DATA FOR PROCESSING: Begin

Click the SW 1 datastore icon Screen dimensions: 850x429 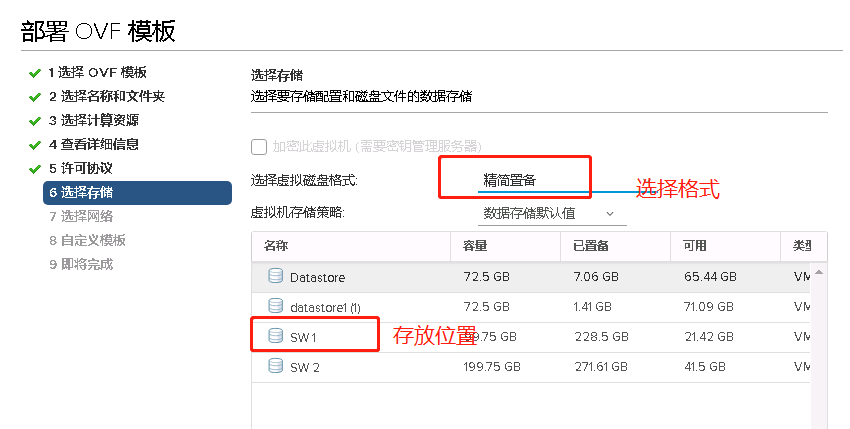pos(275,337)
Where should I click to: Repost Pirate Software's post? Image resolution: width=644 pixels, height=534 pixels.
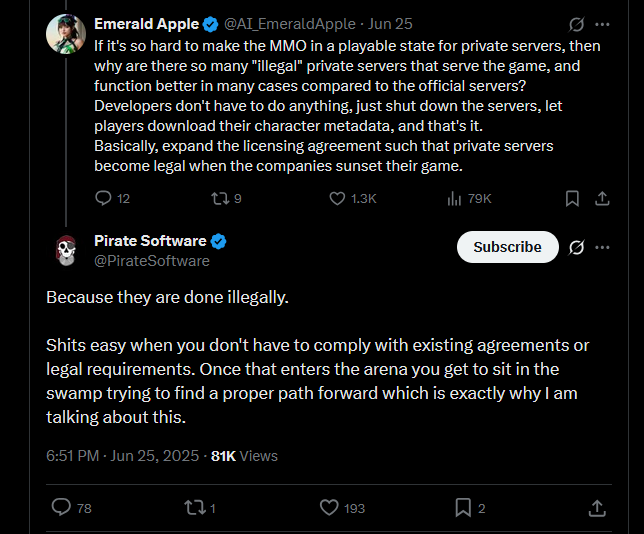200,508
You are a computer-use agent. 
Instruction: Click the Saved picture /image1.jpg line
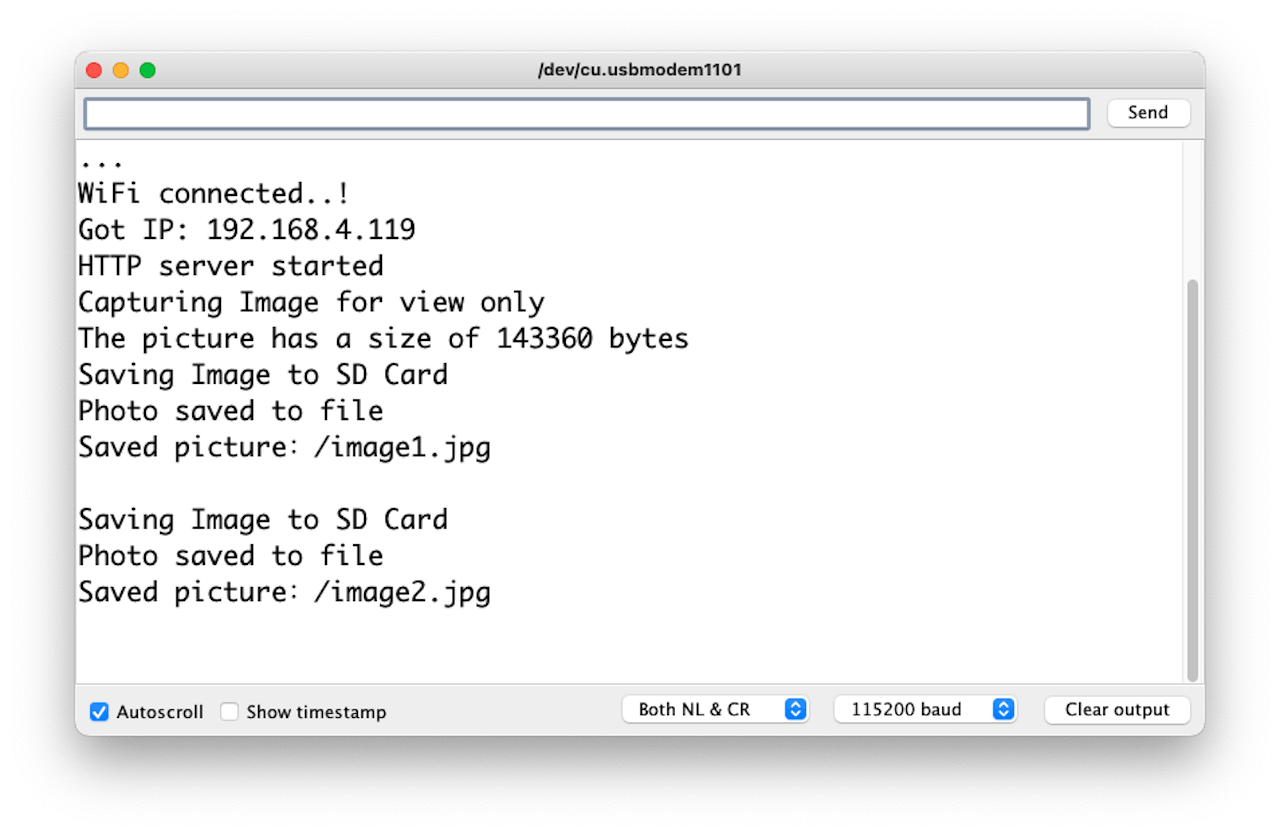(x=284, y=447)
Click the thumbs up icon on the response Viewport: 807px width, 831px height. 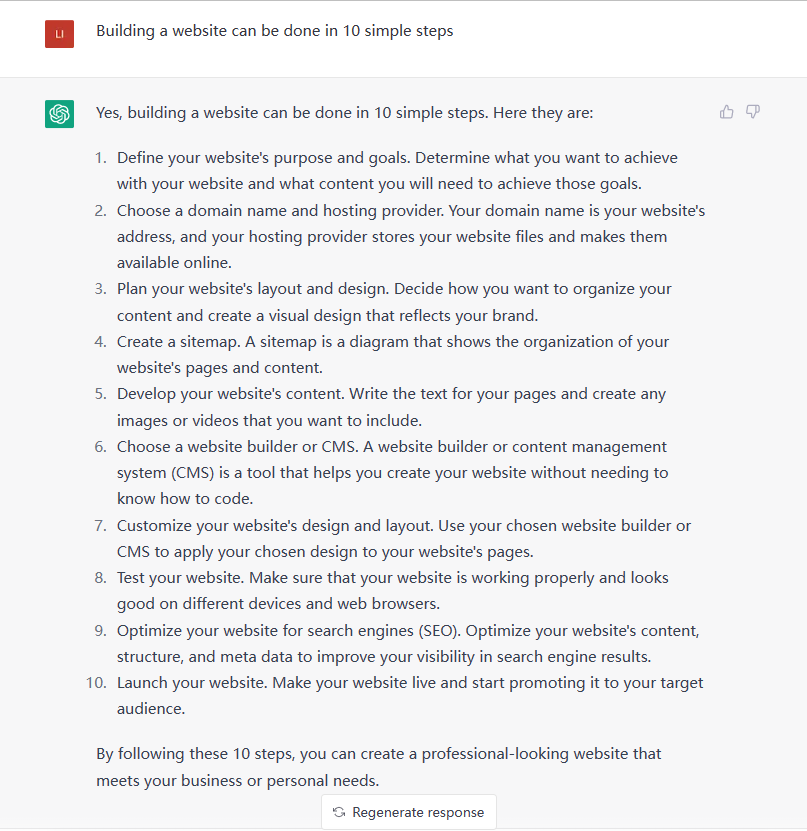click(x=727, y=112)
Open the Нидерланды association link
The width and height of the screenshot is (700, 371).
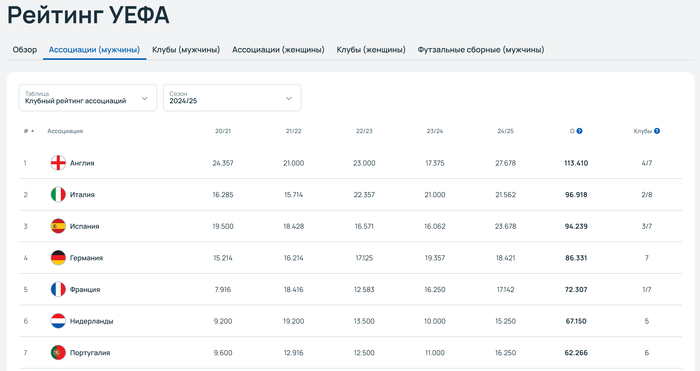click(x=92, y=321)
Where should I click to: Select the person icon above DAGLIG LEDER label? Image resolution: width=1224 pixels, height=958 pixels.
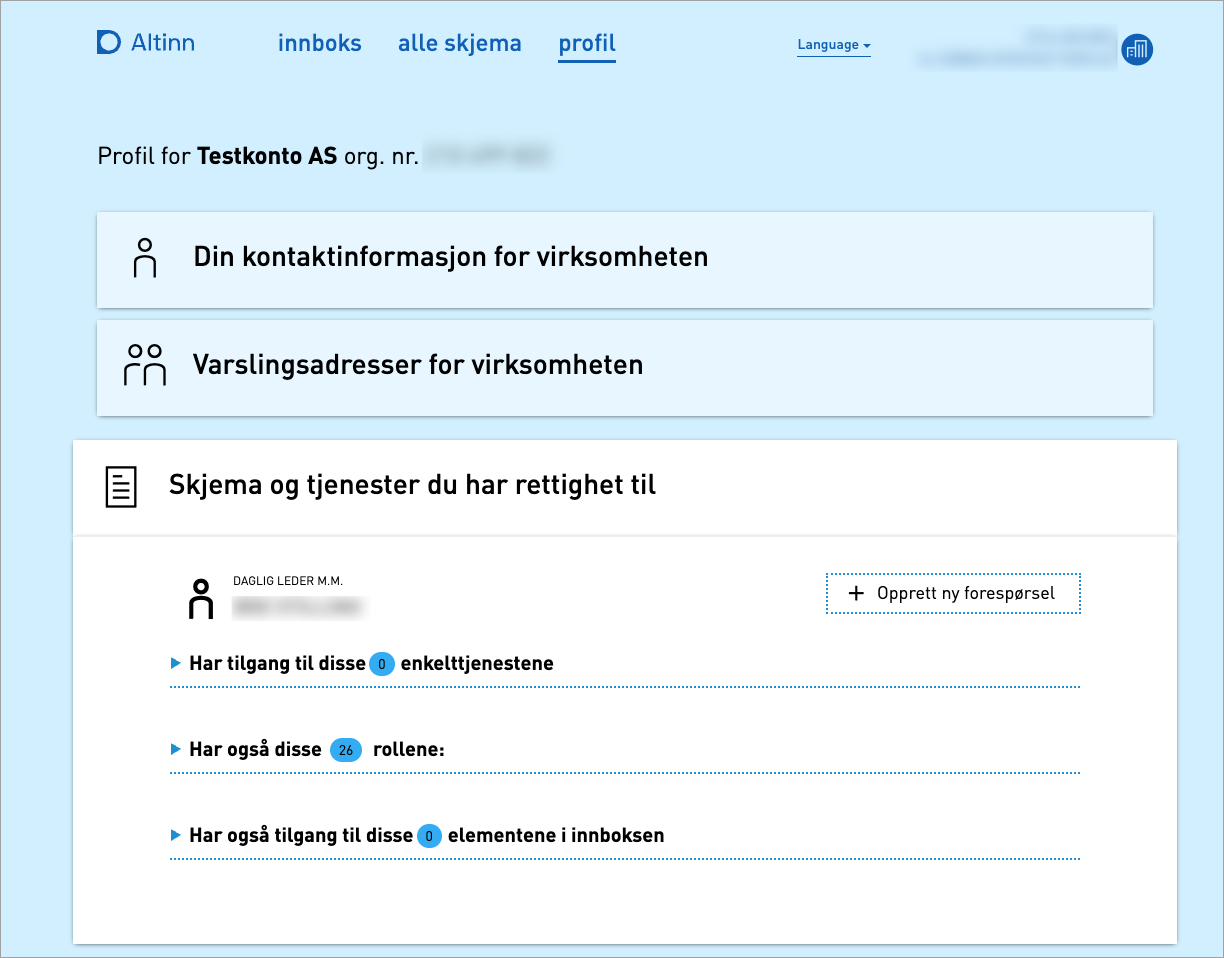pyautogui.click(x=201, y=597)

DATA FOR PROCESSING: End

[WHAT IS NEEDED]
When you find the line that contains "Where should I click to: Select", retype it and every line after it through the end of the data above, exactly, with no pictures.

[WORKED SOLUTION]
Where should I click to: Select the person icon above DAGLIG LEDER label? Image resolution: width=1224 pixels, height=958 pixels.
pyautogui.click(x=201, y=597)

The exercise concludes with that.